El fin de semana que recién termina señaló dos fechas relevantes: por un lado, se cumplió un año desde que fuimos confinados en nuestros hogares como medida ante la propagación del COVID-19, y por el otro, la celebración de San Valentín en un contexto pandémico que curiosamente invitó a la reflexión en torno al amor y a mostrar una sensibilidad inusual respecto a lo que hemos vivido.

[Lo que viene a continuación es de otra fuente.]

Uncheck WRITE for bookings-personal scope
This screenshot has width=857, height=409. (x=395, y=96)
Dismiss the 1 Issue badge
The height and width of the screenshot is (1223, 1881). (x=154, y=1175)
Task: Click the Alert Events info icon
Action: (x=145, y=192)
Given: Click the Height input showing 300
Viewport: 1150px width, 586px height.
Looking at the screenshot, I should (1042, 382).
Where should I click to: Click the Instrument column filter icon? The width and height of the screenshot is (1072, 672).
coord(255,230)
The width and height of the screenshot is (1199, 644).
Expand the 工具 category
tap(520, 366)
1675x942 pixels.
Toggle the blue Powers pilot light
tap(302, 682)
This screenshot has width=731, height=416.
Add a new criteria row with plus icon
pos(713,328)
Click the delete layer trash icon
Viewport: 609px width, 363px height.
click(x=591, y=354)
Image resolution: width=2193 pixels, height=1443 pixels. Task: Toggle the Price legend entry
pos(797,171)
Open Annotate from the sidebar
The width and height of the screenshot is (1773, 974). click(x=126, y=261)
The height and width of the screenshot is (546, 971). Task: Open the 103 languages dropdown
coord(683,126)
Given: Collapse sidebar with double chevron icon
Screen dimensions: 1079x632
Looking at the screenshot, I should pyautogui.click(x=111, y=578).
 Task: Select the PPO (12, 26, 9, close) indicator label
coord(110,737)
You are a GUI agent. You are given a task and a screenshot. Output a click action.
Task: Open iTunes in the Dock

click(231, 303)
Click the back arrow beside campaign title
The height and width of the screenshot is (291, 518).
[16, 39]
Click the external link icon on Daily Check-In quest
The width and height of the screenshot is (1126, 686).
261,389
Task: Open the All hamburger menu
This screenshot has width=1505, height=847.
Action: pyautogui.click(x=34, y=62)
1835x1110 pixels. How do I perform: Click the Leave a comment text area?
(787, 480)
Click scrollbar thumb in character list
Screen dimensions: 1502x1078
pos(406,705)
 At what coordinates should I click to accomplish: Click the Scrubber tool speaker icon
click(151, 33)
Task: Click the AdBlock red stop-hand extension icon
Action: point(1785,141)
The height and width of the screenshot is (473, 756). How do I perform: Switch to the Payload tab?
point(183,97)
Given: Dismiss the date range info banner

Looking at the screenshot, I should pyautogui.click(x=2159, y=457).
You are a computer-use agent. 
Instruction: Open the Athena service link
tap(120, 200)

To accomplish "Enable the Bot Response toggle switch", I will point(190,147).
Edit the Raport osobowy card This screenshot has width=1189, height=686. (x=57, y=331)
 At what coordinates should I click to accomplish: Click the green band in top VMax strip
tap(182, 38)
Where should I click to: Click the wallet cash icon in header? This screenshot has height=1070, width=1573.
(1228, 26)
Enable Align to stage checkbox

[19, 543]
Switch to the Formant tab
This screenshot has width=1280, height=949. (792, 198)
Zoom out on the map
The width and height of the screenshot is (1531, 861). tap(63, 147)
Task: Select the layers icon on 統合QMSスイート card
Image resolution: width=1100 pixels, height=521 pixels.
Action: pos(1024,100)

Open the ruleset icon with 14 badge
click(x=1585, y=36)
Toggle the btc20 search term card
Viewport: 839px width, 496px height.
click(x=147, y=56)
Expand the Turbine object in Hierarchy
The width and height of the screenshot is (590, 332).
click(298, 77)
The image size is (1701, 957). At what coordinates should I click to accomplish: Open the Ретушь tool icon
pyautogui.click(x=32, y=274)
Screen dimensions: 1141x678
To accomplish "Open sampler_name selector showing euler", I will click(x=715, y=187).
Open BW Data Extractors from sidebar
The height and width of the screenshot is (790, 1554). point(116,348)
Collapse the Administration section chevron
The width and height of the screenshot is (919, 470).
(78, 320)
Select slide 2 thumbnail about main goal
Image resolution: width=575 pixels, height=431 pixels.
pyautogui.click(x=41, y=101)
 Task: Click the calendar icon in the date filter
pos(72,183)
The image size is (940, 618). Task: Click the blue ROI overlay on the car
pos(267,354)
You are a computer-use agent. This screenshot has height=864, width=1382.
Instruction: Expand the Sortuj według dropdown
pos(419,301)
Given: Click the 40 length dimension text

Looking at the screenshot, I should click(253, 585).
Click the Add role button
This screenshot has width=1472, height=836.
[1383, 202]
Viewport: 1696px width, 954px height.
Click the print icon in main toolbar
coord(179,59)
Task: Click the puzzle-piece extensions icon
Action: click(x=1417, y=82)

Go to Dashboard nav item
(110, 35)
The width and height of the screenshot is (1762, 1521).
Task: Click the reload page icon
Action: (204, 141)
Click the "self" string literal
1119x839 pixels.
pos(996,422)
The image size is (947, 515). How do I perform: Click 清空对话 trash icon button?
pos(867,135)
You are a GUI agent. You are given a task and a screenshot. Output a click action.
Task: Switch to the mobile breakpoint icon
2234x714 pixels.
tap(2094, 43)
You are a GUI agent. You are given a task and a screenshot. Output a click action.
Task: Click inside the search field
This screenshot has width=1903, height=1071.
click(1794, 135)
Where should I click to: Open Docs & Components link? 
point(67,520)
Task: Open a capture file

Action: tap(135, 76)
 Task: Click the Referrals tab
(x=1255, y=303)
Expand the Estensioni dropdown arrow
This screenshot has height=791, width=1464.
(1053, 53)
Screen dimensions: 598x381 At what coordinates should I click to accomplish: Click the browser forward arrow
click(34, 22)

Y es que pese a las particularidades de nuestras travesías personales, todos enfrentamos el cambio que representa para el mundo el momento presente y del cual no podemos ocultarnos. He visto, leído y escuchado a líderes de opinión hablar de su experiencia en primera persona como enfermos o como deudos de la enfermedad, a personal médico, a docentes, a familiares y amigos, porque nadie se ha salvado del mortal virus; sin embargo, hemos llegado a un punto en el que podemos declararnos sobrevivientes y que no equivale a declararnos inmunes o a pensar que a nosotros no nos pasará sino que se trata de reconocer el esfuerzo y las habilidades que hemos tenido que desarrollar para pasar lo mejor posible un momento amargo, quizá el más o uno de los más amargos que pueda contar la historia de la humanidad. Si bien ello no significa que estemos más allá del bien y del mal respecto a la pandemia, lo cierto es que descubrimos nuevas formas para “conectarnos” como los seres sociales que somos a pesar de que hemos quedado al margen del contacto físico, renunciando también a la posibilidad de nutrirnos en la interacción con los otros y de contar con su apoyo.
San Valentín llegó este año como un dulce amargo, pero también como el mejor pretexto para hacer introspección, contemplar nuestro entorno y descubrir que a pesar de que año con año nos enfrentamos a demostraciones cursis del amor entre globos, flores y chocolates creemos (o creíamos) que los vínculos con los otros estarían ahí siempre, pero el confinamiento nos atrapó y ya no fue posible visitar a nuestros padres o abuelos, cenar con los amigos, salir al cine con nuestra pareja o ir de vacaciones a la playa. Fue entonces que descubrimos lo frágiles que somos al mirarnos únicamente a través de las pantallas. Sin embargo, un año después sabemos lo reconfortante que es mirar y escuchar la sonrisa de nuestras familias, colegas, amigos o parejas aunque sea de forma virtual. Este año el amor se vistió de un tono distinto, quizá porque dejamos de romantizarlo y le dimos mayor peso a la conexión que hemos logrado incluso con extraños, pues el virus nos ha puesto en igualdad de condiciones a todos, carentes de certezas y garantías.
Doce meses después (desde el confinamiento) hemos logrado conectar más que nunca tanto al exterior como en el interior, hemos cruzado fronteras sin salir de casa; nos sensibilizamos ante el dolor y la pérdida ajenos, nos permitimos volver la mirada a nuestro barrio para ayudar a los negocios locales; valoramos el esfuerzo del personal médico que día tras día lucha contra el virus; conectamos con emociones propias y ajenas y confirmamos también que somos más resilientes de lo que creíamos a pesar de las pérdidas.
Conectar (unir, poner en comunicación, enlazar) ha sido la única posibilidad de sobrellevar esta pandemia, porque una videollamada es mejor que el aislamiento absoluto aunque no tenga el mismo efecto que el contacto físico; el gran hallazgo es habernos dado cuenta de que las juntas de trabajo, las filas en las funciones de cine, las ferias de libro, los conciertos, las comidas familiares, los vuelos en avión, las caminatas, las visitas al gimnasio, la compra del café matutino o la despensa, los abrazos, los besos, las caricias, las conferencias, la función de teatro, el aglutinamiento en el transporte público y un largo etcétera eran nuestras medicinas naturales para la salud mental, nuestros puertos seguros. Seguimos sin saber cuándo recuperaremos algo de eso tan especial que tuvimos en el pasado, pero al menos, conectamos con los otros en el ciberespacio (con todo y fallas del internet). Por eso es que el reto a mediano plazo será robustecer las conexiones de forma presencial una vez que nuestro presente termine de asentarse y nos marque el nuevo camino a seguir, porque amar es una forma de conectar con los otros y con nosotros mismos a través de #laspequeñascosas que dan sentido a nuestra existencia humana más allá de la red virtual.